Protestors on college campuses throughout the United States, some of them dripping with ivy, have expressed their solidarity with Iran, Hamas terrorists, Hezbollah terrorists in Lebanon, Yameni terrorists, and peace seeking members of the United Nations, whose objections to Israel’s declaration of war against Hamas terrorists infesting Gaza is more subtle than Iran’s.

Also subtle is U.S. Senator Bernie Sanders’ objection to Israel’s declaration of war on Hamas.

Sanders, a Jewish socialist Senator from Vermont born in 1941, was 4 years old when anti-Nazi allies bombed Dresden in Germany. The bombing of Dresden, necessary or not, helped to bring an end to World War II and established, in the aftermath of the war, what one might call the peace of the victors.

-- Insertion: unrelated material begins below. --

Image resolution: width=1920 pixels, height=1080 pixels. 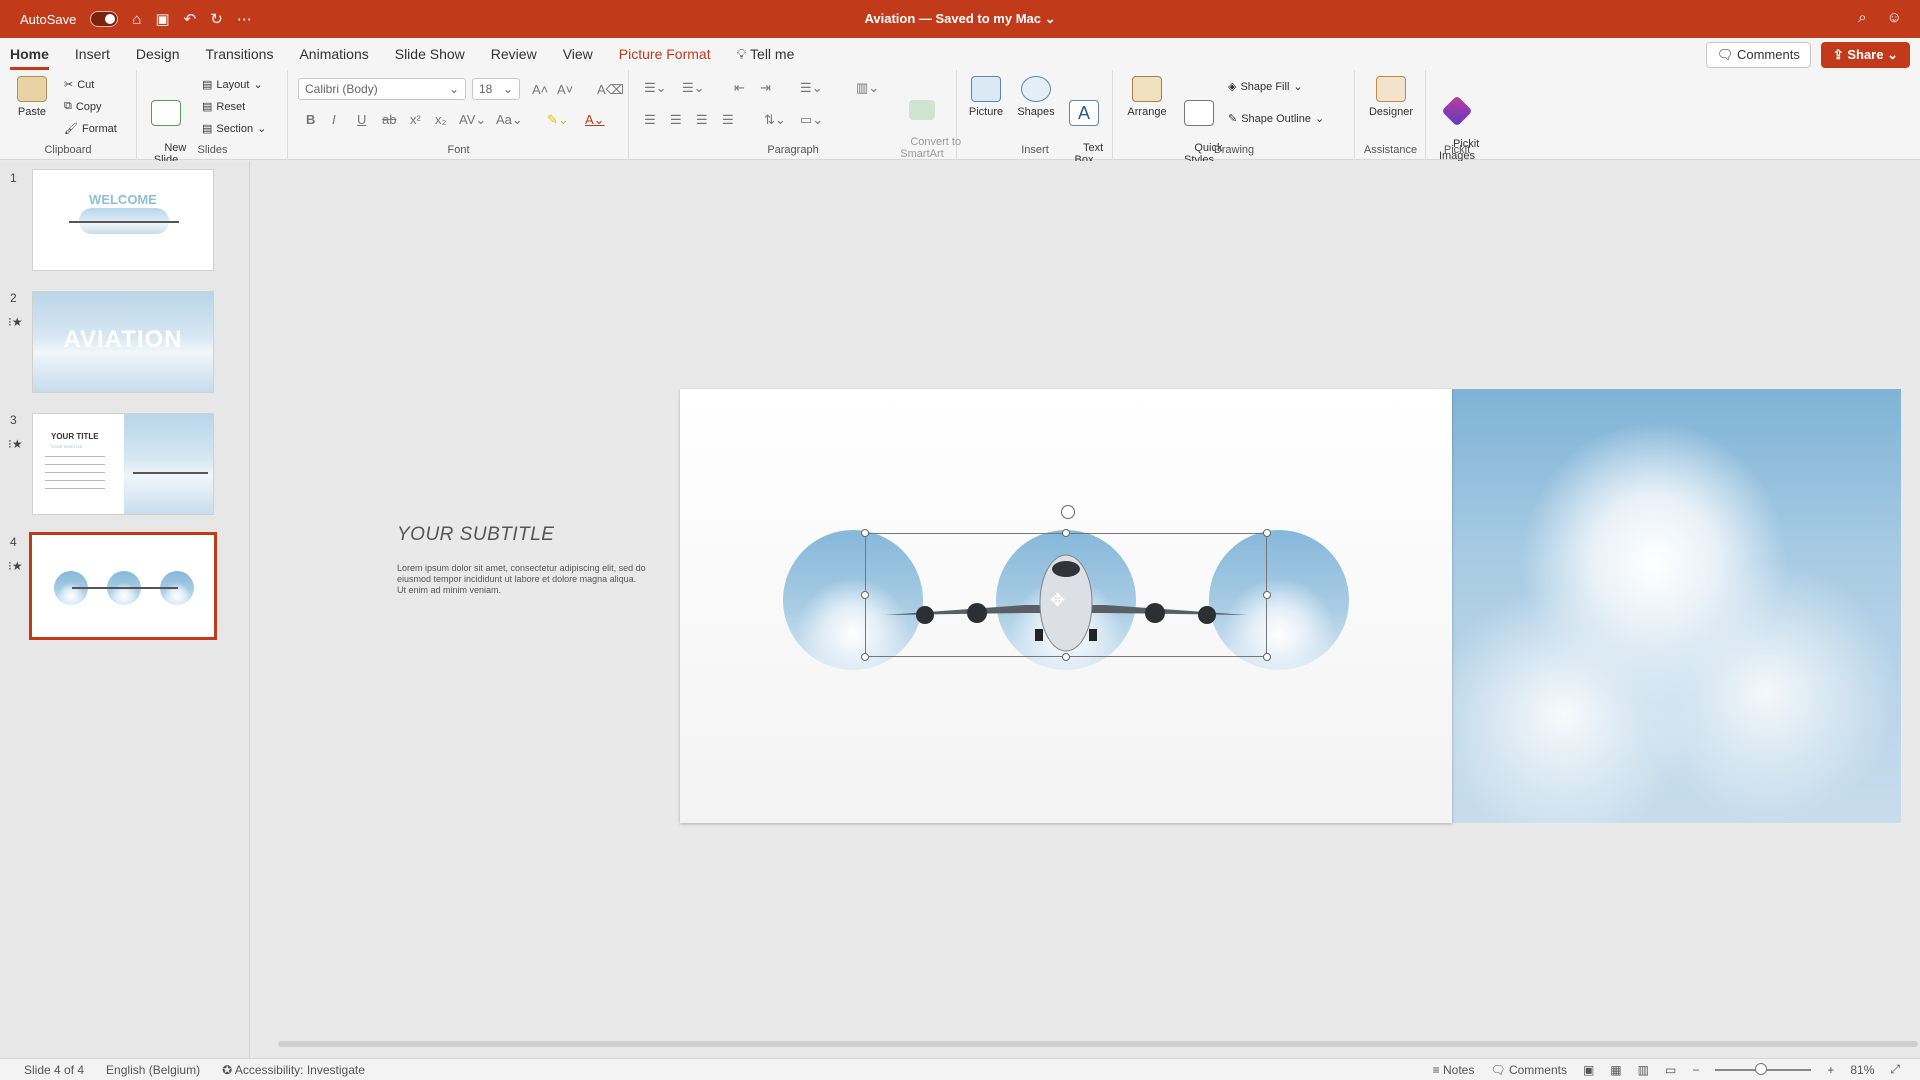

Sanders believes that Israel’s war on Hamas is both necessary and just, and certainly Gaza is no Dresden. Israel is determined to destroy Hamas, and it has established offensive strategies that will, as far as possible, allow Gazans some measure of security against military attack not present when Dresden was utterly destroyed. These measures were in place before Sanders and President Joe Biden loudly advised Israeli leaders against the indiscriminate killing of innocent civilians, such as happened when Hamas ruthlessly attacked Israel civilians on October 7.

Israel’s non-negotiable demands are these: Israel must win the war against Hamas and its supporters, and “winning” means that Hamas, both the government of Gaza and a terrorist organization financed and sponsored by Iran, must be uprooted and destroyed. The terrorist infrastructure in Gaza – religious, cultural and political – must be supplanted. If there is to be in Israel a so called “two state solution,” Palestinian and Israeli, one of the states cannot be Hamas -- or any other Iranian supported terrorist proxy. No nation can long survive by housing in its bosom a foreign supported terrorist group that has taken active measures to militarily destroy the nation.

These are demands that will be enforced, according to Israeli President Benjamin Netanyahu, whether or not the friends and enemies of Israel agree that the extirpation of Hamas is necessary.

Cleverly, the anti-Zionists insist that Israel should pause in its efforts to destroy Hamas for humanitarian reasons, and they do not make sharp distinctions between a pause in military action – for instance, a momentary cessation of hostile military action to allow for an exchange of prisoners – and an undefined cessation of hostilities.

Every formal declaration of war is a crossing of the Rubicon.

If you are a nation that has declared war against a hostile state or nation, you will want to concentrate your firepower, material or rhetorical, on one overriding goal – winning the war.

Under certain conditions, diplomacy works. More usually, wars, not diplomacy, decide the future of a nation, but only for those who have won the war. The United States and its allies could and did negotiate terms of peace with Germany and Japan after both nations had surrendered to the allies in 1945 – not before.

Iran has been sponsoring terrorism in the Middle East for decades, some would say successfully. The havoc Iran has caused has not disturbed a single hair in the snowy white beard of the Ayatollah Ali Khamenei, Iran’s supreme leader since 1989.

Peace between Gazans and Israel is not possible while Iran sponsored terrorists continue to harass the civilian population of Israel. Hamas must be destroyed. And it would help a great deal if the policy of the United States with respect to Iran were less accommodating than it appears to be. The armada President Joe Biden has sent to the Middle East has been badly used because it has hardly been used, apart from blowing up a few empty buildings to the north of Israel.